- **REQUIRED ACTION**
Among the lines below, the one containing "1040x708 pixels." opens the range and the one containing "the red arrow" closes it. Print that range exactly, without the pictures.

-- RECORDED INFORMATION follows --

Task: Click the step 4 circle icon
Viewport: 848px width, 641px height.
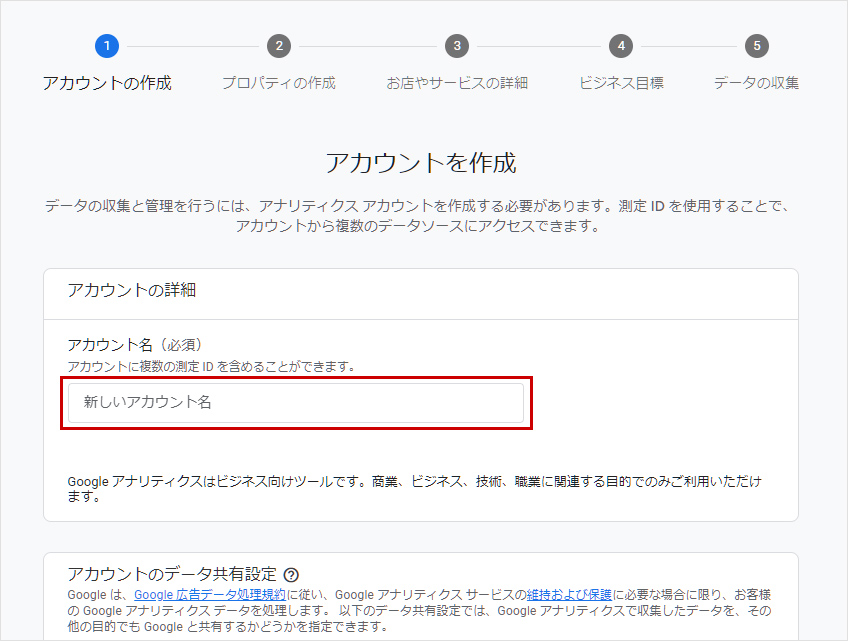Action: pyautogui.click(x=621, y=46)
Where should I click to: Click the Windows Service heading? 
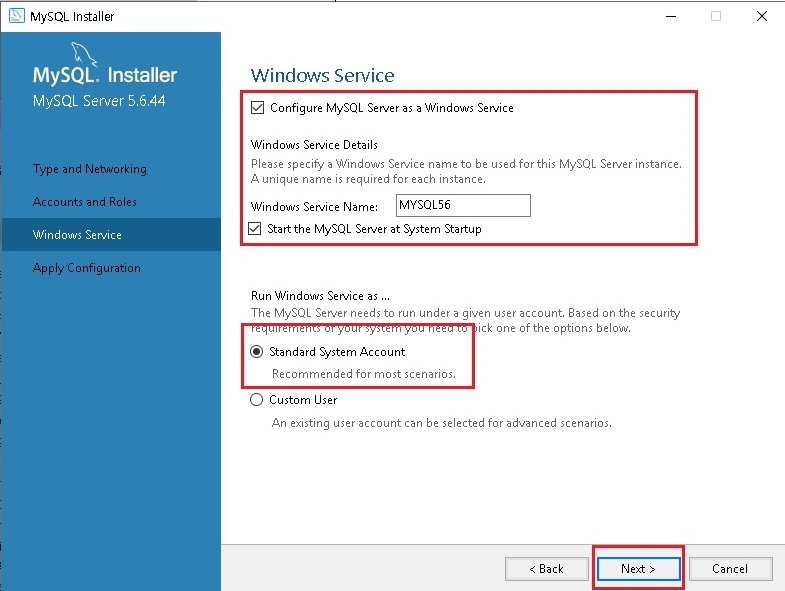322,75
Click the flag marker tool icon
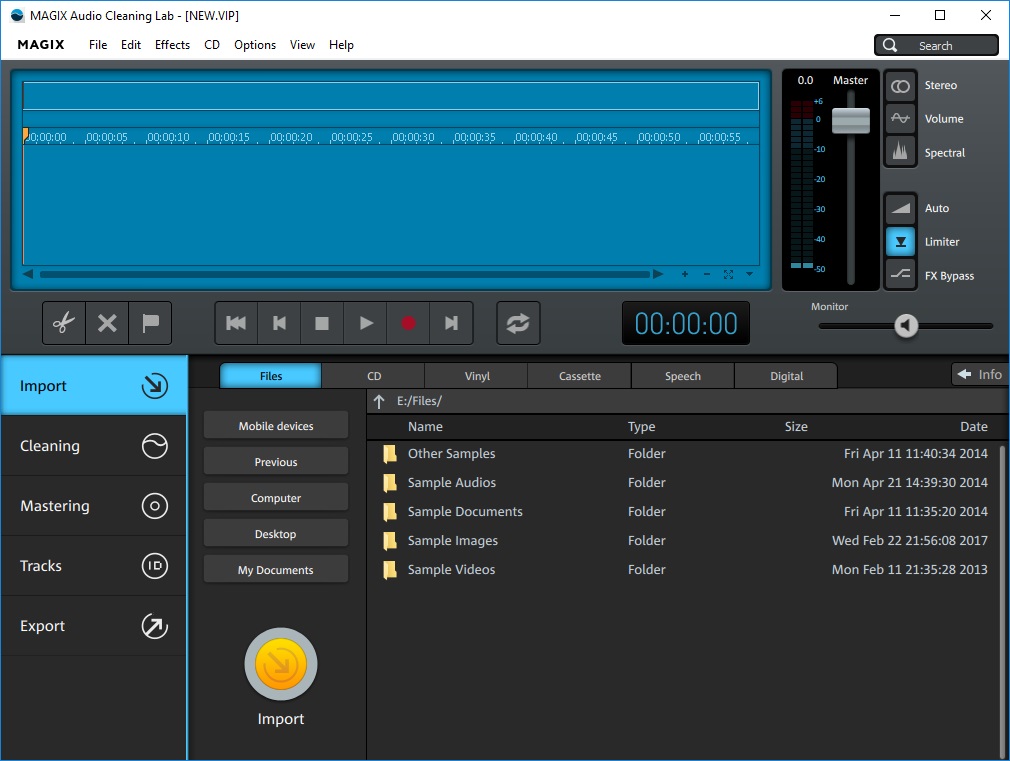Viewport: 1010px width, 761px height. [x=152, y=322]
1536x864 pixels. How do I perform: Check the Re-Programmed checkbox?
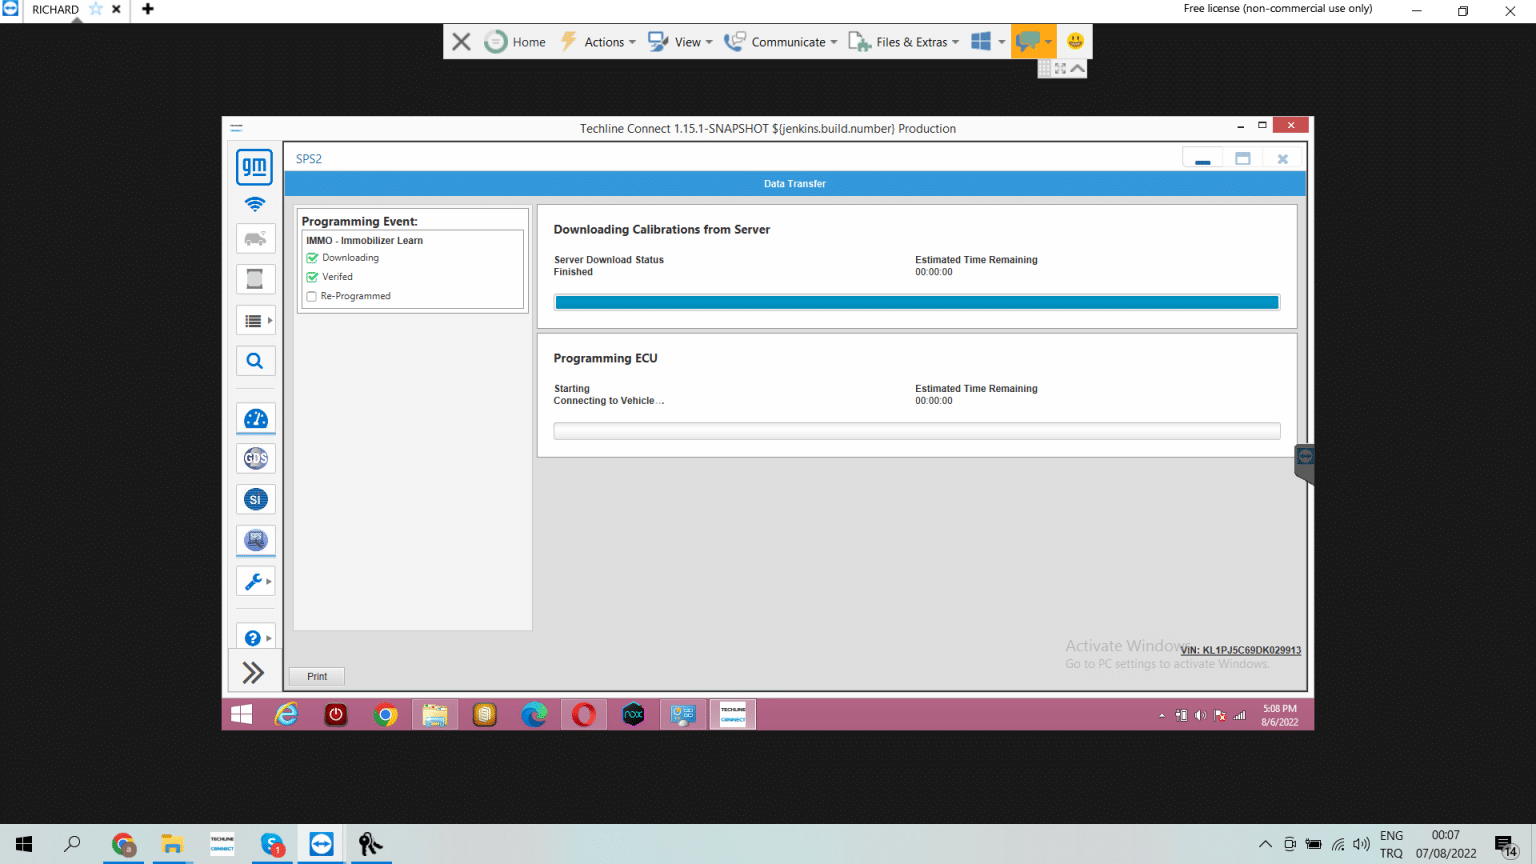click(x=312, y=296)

-- RECORDED INFORMATION concluded --
-- RECORDED INFORMATION follows --

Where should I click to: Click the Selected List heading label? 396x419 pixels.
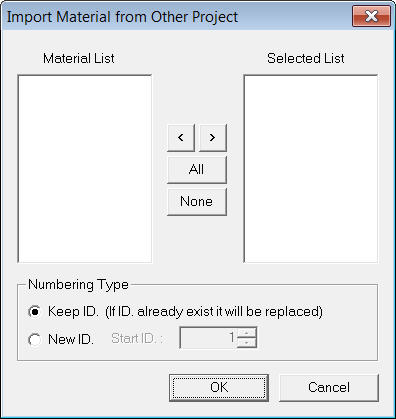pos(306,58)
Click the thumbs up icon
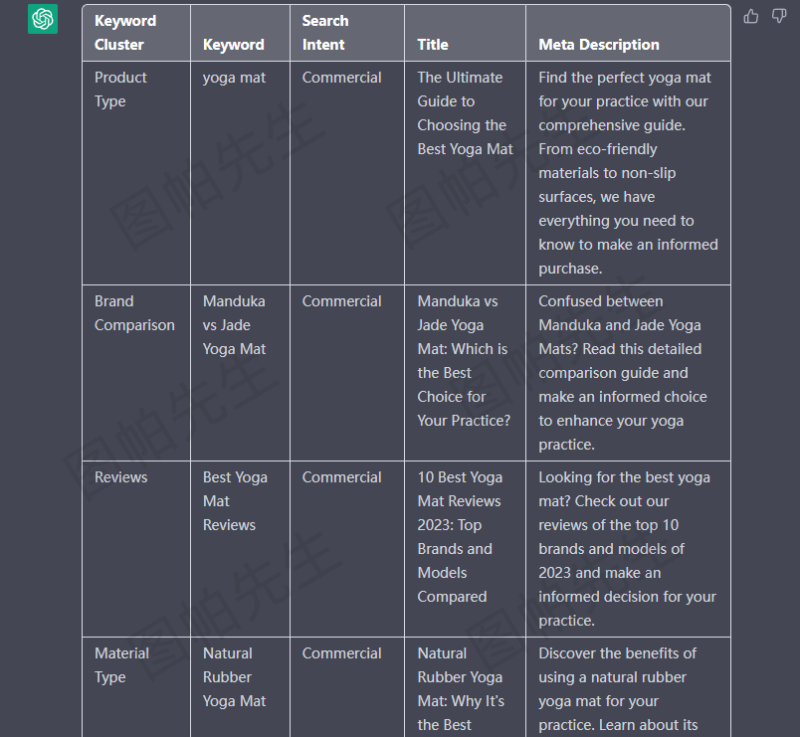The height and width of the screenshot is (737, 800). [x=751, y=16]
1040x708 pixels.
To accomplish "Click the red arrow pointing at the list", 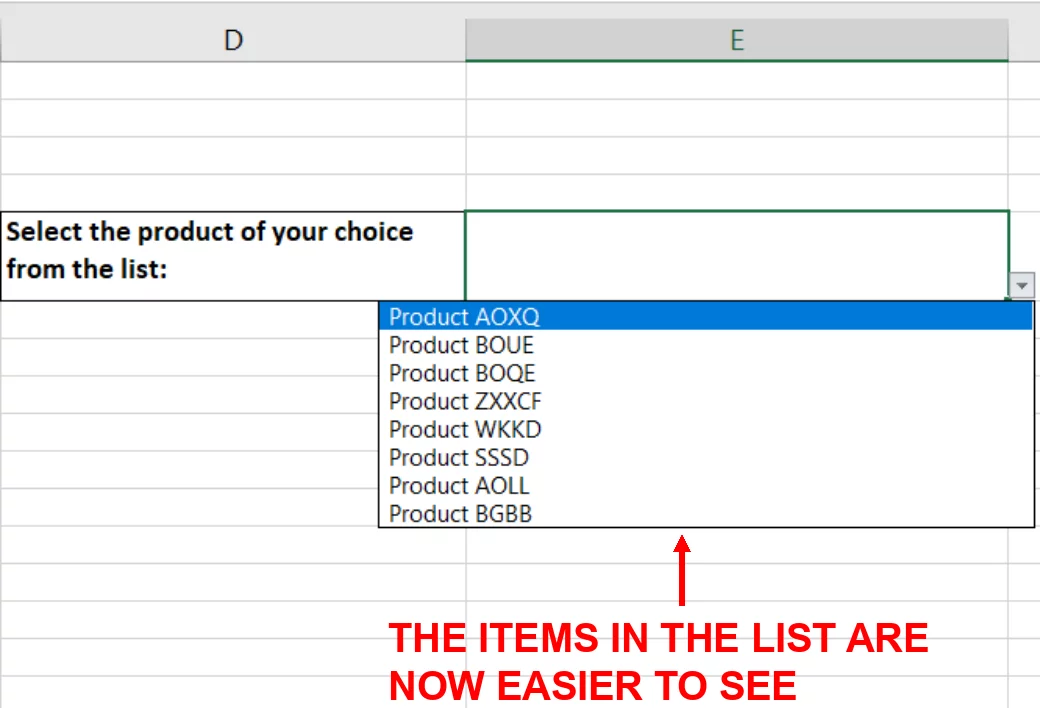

-- RECORDED INFORMATION concluded --

- **ANSWER TO THIS PROBLEM**
1040x708 pixels.
To accomplish "Click the red arrow pointing at the list", 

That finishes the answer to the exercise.